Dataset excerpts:
== == ==

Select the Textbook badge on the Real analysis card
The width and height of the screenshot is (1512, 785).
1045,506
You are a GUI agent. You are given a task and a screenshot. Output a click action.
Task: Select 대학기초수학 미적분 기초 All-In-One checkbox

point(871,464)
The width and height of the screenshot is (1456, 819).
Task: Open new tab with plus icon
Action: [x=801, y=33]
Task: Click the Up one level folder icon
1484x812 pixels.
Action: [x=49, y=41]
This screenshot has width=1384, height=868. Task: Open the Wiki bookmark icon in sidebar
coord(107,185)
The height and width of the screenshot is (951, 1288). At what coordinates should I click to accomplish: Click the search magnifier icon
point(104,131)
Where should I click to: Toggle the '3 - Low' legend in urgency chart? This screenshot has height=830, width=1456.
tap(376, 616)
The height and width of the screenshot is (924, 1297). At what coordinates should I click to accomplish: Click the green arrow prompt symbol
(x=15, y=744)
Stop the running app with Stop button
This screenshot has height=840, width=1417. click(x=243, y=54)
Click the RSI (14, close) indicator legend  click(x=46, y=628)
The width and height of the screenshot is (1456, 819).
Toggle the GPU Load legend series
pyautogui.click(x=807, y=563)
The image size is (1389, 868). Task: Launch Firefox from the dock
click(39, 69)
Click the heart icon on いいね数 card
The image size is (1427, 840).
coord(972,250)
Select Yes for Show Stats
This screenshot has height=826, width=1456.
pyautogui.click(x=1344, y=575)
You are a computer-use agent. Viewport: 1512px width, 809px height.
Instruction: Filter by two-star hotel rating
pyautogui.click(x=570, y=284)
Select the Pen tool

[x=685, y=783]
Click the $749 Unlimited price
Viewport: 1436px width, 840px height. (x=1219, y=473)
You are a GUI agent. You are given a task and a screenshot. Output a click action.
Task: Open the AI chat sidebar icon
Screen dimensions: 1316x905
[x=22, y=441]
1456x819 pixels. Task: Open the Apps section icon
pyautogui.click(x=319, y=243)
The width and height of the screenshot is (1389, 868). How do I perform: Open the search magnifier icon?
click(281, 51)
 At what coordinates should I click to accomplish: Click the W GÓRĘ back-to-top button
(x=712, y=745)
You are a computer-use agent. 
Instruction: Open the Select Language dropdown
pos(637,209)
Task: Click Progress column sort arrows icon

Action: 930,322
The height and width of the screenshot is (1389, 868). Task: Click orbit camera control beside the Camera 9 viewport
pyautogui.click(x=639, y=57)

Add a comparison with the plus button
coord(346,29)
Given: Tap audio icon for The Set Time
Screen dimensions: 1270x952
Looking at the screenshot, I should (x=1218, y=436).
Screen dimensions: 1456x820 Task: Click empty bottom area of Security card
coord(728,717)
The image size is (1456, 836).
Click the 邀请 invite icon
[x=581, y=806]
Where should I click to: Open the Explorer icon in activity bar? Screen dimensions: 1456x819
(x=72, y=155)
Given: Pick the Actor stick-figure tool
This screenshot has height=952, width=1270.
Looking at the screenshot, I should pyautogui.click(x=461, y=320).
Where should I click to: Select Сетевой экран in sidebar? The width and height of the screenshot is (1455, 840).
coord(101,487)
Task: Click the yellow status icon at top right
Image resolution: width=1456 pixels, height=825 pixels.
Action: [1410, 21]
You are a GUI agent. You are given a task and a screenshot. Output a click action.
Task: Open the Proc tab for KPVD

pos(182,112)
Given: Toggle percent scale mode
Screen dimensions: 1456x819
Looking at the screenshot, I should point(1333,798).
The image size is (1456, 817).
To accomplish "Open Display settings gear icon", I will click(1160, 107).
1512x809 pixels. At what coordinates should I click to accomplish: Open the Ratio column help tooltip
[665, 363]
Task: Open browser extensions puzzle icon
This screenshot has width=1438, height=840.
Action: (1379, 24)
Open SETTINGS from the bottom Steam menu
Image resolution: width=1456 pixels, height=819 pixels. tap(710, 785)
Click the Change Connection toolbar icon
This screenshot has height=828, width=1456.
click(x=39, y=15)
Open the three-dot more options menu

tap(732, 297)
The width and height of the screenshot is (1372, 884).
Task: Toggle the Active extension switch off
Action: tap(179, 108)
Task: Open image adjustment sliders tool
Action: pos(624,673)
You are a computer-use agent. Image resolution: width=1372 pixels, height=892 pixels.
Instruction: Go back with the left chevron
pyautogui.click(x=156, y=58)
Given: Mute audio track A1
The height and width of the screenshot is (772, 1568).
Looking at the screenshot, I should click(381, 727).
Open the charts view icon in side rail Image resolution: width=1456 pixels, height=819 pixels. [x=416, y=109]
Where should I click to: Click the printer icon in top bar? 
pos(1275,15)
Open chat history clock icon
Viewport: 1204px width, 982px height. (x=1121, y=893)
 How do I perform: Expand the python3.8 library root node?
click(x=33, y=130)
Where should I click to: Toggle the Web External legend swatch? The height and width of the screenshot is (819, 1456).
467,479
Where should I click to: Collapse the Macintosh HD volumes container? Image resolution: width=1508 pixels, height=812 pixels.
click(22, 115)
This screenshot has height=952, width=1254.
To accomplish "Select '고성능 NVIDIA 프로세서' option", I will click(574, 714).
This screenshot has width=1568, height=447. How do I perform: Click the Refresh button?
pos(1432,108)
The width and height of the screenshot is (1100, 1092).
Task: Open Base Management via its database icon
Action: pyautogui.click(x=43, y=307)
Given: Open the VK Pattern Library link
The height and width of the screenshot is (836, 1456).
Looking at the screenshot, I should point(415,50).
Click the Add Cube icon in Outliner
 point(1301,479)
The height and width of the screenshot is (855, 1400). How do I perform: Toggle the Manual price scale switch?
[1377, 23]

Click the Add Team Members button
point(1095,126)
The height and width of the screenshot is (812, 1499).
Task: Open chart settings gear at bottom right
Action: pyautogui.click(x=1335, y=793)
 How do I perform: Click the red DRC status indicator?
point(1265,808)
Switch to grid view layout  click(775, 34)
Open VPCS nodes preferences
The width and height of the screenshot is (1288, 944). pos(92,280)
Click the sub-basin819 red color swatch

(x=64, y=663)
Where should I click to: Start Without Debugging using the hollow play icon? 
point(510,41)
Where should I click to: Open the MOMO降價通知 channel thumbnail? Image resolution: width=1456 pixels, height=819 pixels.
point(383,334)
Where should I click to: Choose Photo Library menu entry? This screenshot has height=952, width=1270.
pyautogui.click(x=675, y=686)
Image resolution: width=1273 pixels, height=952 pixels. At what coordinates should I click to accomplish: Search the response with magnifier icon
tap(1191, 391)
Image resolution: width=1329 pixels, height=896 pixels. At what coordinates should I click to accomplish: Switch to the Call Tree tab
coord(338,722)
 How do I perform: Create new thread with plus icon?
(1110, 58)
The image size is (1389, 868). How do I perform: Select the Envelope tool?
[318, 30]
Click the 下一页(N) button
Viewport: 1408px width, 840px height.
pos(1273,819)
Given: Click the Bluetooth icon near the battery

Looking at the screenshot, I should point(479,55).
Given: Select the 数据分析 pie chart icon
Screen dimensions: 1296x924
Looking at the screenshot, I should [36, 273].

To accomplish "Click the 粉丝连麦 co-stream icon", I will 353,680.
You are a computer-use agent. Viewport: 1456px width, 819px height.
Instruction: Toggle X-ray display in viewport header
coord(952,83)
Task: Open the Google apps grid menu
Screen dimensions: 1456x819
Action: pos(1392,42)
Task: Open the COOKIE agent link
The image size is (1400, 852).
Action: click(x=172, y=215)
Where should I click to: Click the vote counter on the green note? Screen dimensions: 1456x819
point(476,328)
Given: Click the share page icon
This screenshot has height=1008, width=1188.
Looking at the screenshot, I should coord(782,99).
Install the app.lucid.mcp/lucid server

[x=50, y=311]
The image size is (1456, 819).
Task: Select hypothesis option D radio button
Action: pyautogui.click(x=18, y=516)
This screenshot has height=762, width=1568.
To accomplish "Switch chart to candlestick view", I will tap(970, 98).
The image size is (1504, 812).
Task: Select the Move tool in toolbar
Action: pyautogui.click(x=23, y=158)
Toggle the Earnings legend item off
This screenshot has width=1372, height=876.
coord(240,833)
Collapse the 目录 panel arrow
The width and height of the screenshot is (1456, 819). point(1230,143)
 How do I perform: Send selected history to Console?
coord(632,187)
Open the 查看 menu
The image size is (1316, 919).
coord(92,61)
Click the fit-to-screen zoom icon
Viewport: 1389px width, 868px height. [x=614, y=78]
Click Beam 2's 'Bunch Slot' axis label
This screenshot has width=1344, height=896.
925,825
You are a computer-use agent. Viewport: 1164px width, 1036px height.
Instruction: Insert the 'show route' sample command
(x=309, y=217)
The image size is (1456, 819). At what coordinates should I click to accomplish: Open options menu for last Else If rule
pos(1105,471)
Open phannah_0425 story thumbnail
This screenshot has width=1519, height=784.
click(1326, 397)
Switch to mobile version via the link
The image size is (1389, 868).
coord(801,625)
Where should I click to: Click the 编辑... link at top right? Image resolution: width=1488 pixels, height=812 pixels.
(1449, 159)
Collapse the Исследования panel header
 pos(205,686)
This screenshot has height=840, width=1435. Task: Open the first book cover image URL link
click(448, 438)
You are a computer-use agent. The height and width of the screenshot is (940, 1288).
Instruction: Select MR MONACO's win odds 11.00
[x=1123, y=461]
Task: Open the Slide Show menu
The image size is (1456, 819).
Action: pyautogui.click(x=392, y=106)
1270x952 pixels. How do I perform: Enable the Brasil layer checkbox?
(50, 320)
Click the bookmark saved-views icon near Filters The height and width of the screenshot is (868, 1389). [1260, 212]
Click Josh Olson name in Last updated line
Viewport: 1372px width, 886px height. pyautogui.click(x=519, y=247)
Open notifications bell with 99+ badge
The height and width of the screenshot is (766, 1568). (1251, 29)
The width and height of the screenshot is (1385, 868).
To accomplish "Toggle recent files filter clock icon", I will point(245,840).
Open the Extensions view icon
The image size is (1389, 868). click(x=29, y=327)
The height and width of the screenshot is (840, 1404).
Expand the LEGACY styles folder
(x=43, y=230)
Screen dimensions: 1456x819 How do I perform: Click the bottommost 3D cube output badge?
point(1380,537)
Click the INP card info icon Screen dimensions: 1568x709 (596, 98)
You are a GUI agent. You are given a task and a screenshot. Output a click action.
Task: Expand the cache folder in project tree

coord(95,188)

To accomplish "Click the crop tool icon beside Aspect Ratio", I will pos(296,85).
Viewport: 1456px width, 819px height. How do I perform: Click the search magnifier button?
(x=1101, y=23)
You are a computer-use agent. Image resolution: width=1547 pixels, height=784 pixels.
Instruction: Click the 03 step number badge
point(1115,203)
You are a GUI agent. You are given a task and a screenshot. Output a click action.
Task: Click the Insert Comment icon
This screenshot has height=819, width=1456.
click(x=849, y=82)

== == ==

| WHAT THE TASK REQUIRES |
Say, as a number only, how many lines of the data contain "computer".

| RESULT OF THIS TASK |
7